‘I hate to admit it, but loss of powerboat week was my fault’
GUERNSEY is missing a trick with regard to sports tourism, insists the man who steered the island through its glory years of international powerboating.
Richard Ridout was the driving force in the 1980s and 90s when the world’s finest powerboaters came to the island as part of their grand prix circuit, but fears that the island is no longer looking for the opportunity.
‘Sports tourism is the bones of future tourism. There is no doubt about it,’ he said.
‘My view is that you have got to invest in some flagship event of some sort and live off of it’.
Powerboat Week was hugely popular, generating worldwide publicity, but also increasingly controversial over the years, as North Beach was given over to a ‘village’ for two weeks in September, and States funding was under the microscope regularly.
Mr Ridout recalled how it ended in the mid-1990s.
‘I don’t like to admit it, but it was probably my fault,’ he said.
‘We [Dave Corson and I] went to a Tourist Board meeting to talk through what exposure we had the previous year and to what we were looking forward to do the next.
‘The board was generally very supportive but one deputy said it was all well and good having £200m. of publicity, but it came in magazines as far afield as Japan, America and New Zealand. “They are no good to us”, he said. I said if they are no good to you, nor is the event, and walked out.’

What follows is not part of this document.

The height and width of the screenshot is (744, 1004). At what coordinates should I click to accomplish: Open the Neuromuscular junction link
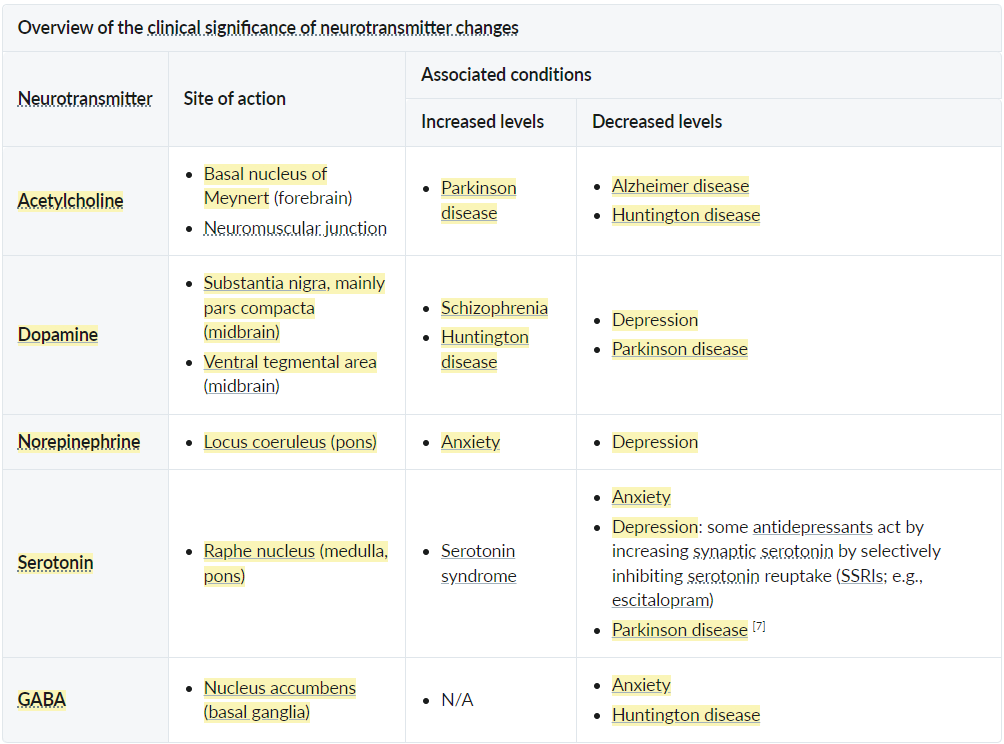click(x=295, y=229)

The Class One events – those for the biggest boats – went to Plymouth and then Dundee.
‘I just couldn’t bear someone saying you don’t want publicity,’ Mr Ridout said.

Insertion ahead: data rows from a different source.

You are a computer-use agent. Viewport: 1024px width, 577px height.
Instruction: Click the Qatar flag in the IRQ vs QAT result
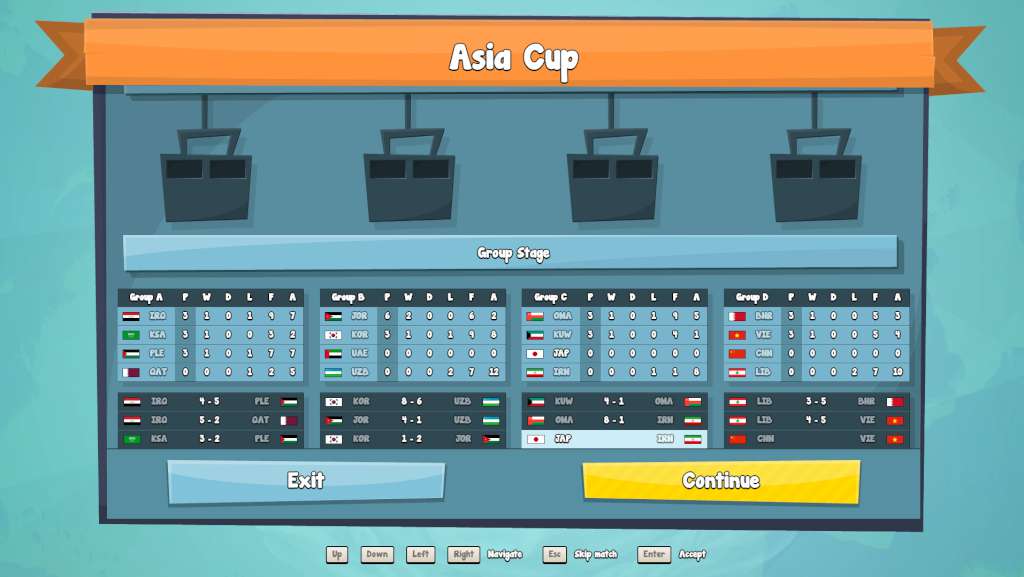click(287, 421)
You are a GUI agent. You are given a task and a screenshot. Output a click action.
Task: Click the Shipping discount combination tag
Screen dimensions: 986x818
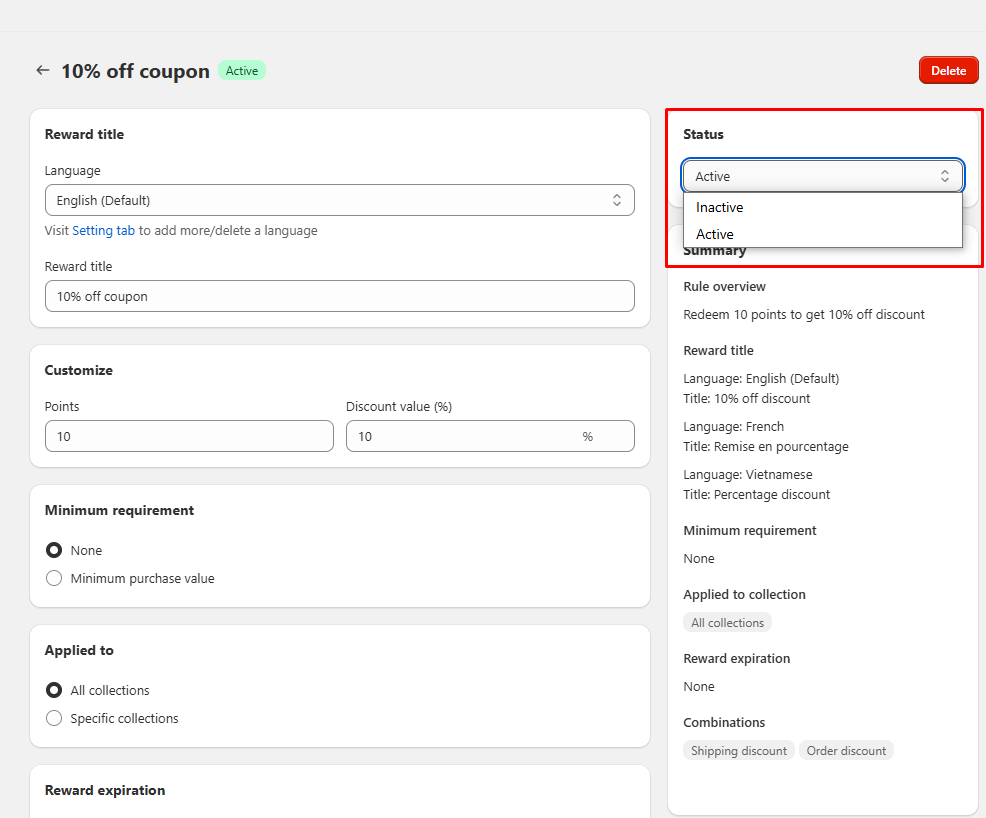click(x=738, y=750)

The idea of bringing powerboating to Guernsey dates back nearly four decades, and had government support from the start, he said.
‘The Tourist Board started it with £5,000 or £10,000, and could see the wisdom of increasing it. Its view was that if we can use the water that surrounds us then we are not taking up island space and bringing in tourism, indirectly, and therefore then that will bring in a lot of publicity. They wanted it for publicity and ancillary tourism.
‘My wife had to book 6,000 bed nights over two weeks in the fortnight of Powerboat Week. We have not got 6,000 beds now.’
Coverage, he said, was global.
‘We had worldwide television. In 1988 there was £204m. of press coverage, all supported by cuttings and magazines. For that, the Tourist Board, who were mostly supportive, as were all the government departments, which were all totally supportive of people coming here, they put in £250,000.’
Powerboating led to the prestigious Swan European Regatta moving from Cowes to Guernsey.
‘That didn’t cost the States a lot of money because then we were on a roll and had the publicity, we had all the coverage, the journalists and the TV companies. They came and covered it – it didn’t cost much.
‘I remember Richard Ozanne [then Tourist Board president] used to say, what we want to do is fill all the hotels, not with competitors, but with tourists or journalists.’
At its height the States gave £250,000 to Powerboat Week, most of which, Mr Ridout said, was spent on publicity. The organising committee used people who also worked the Formula One circuit.
‘He got paid nearly all the budget, but he brought all the F1 people, as we always made sure we didn’t clash with an F1 event, and we used to do our press day normally just after the British Grand Prix, so the press came. That’s how we spread the word.’
The States’ grant was cut over the years but Mr Ridout said that was not problem. Initial publicity had ensured that repeat coverage could be secured without such a big spend.
‘We led the world, every competitor wanted to come. 122 boats were here in 1988, and in 1989 for Swan Week we had 68 Swan yachts. I’d also been offered the world championships, instead of going to Nantucket.
‘People loved it. They loved the water, they loved the island, the changeable weather conditions and they loved all the people. Some of the New Zealanders still come here for a holiday.
‘We proved how you could do it. Jersey were sick as parrots when we did it and tried all sorts of ways to getting on it, but the competitors wouldn’t go there.’
Now, of course, Jersey is leading the way in the Channel Islands on sports tourism, with the Super League Triathlon and now the training camp for the British & Irish Lions, for which the States of Jersey has contributed £175,000.
‘They’ve done very well with their triathlon. Good on them, they’ve done a good job.
‘As for the rugby business, Jersey will get so much publicity, but what you have got to have is a machine to handle it. You have got to be able to use it and follow it on.’
'We should be looking at fishing'
WHAT could Guernsey’s next move be in the sports tourism market?
Richard Ridout said it was important to use the island’s natural resources, and he has an off-the-wall idea. Fishing.
‘Fishing has a huge following. You can bring so many people [along] via television.’